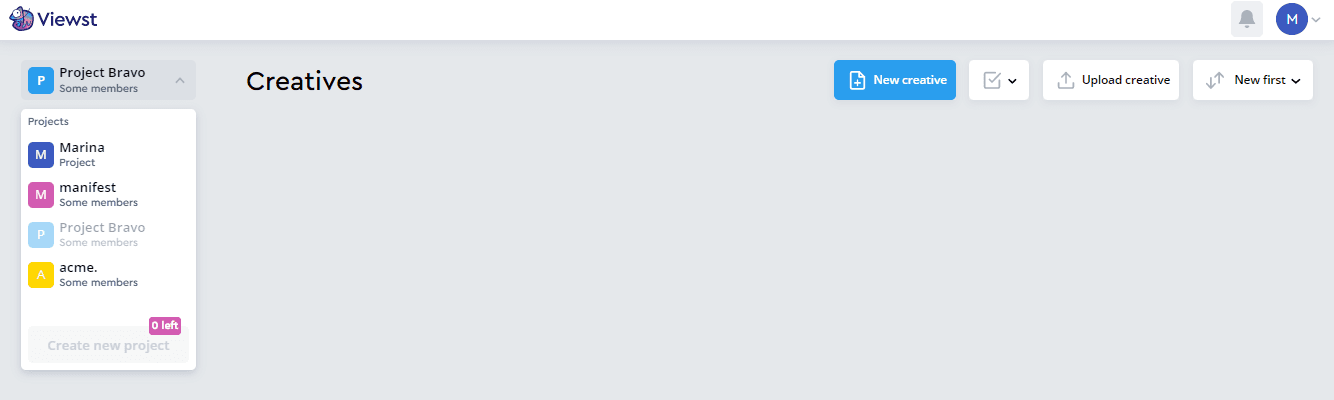The height and width of the screenshot is (400, 1334).
Task: Click the Create new project button
Action: (108, 345)
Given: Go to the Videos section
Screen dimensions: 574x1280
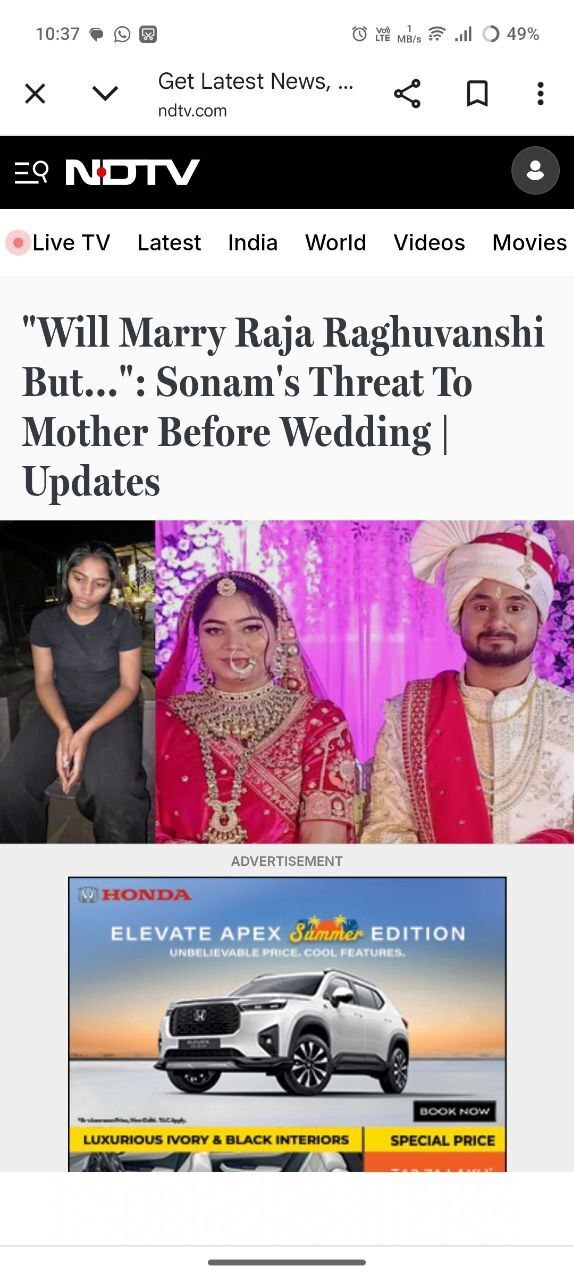Looking at the screenshot, I should 429,242.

+-------+

> **Your task**:
Render every line of the items above as a JSON list of strings, one string per line, omitting blank lines. Leave the pictures out of the answer.

> **In response**:
[
  "The height and width of the screenshot is (400, 1334).",
  "Task: Click the Create new project button",
  "Action: (108, 345)",
  "Given: Go to the Videos section",
  "Screen dimensions: 574x1280",
  "Looking at the screenshot, I should 429,242."
]